First import some libraries:

import cv2
import numpy as np

Now read the image,Convert it into grayscale, Do thresholding and invert the image.

# Read the image
img = cv2.imread(img_for_box_extraction_path, 0)
 
# Thresholding the image
(thresh, img_bin) = cv2.threshold(img, 128, 255,cv2.THRESH_BINARY|     cv2.THRESH_OTSU)
# Invert the image
img_bin = 255-img_bin 
cv2.imwrite("Image_bin.jpg",img_bin)

So our image will look like this:

image_bin.jpg

Now we need to detect boxes.For that we will use morphological operations.For that We will define rectangular kernel with the length based on the width of the image.We will define two kernels. 1) Kernel to detect horizontal lines. 2) Kernel to detect vertical lines.

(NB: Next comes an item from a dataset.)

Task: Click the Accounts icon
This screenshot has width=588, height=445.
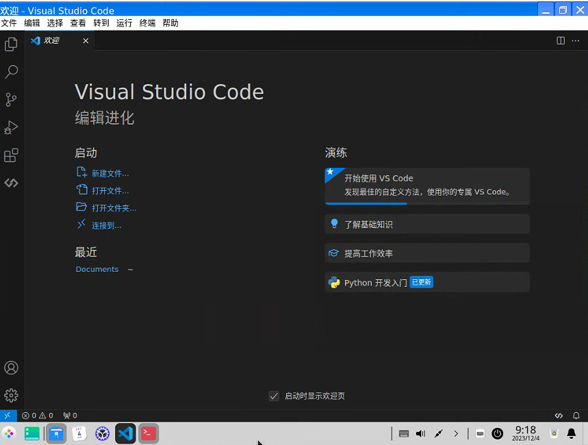Action: (11, 368)
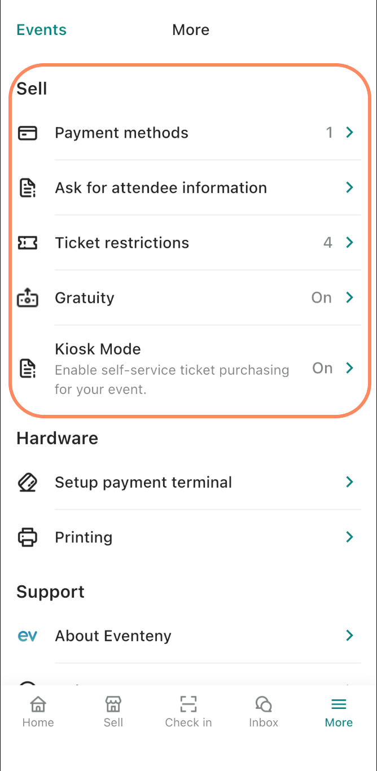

# Defining a kernel length
kernel_length = np.array(img).shape[1]//80
 
# A verticle kernel of (1 X kernel_length), which will detect all the verticle lines from the image.
verticle_kernel = cv2.getStructuringElement(cv2.MORPH_RECT, (1, kernel_length))
# A horizontal kernel of (kernel_length X 1), which will help to detect all the horizontal line from the image.
hori_kernel = cv2.getStructuringElement(cv2.MORPH_RECT, (kernel_length, 1))
# A kernel of (3 X 3) ones.
kernel = cv2.getStructuringElement(cv2.MORPH_RECT, (3, 3))

Now after defining kernels we will do morphological operations to detect the vertical and horizontal lines.Below code shows the image containing vertical lines.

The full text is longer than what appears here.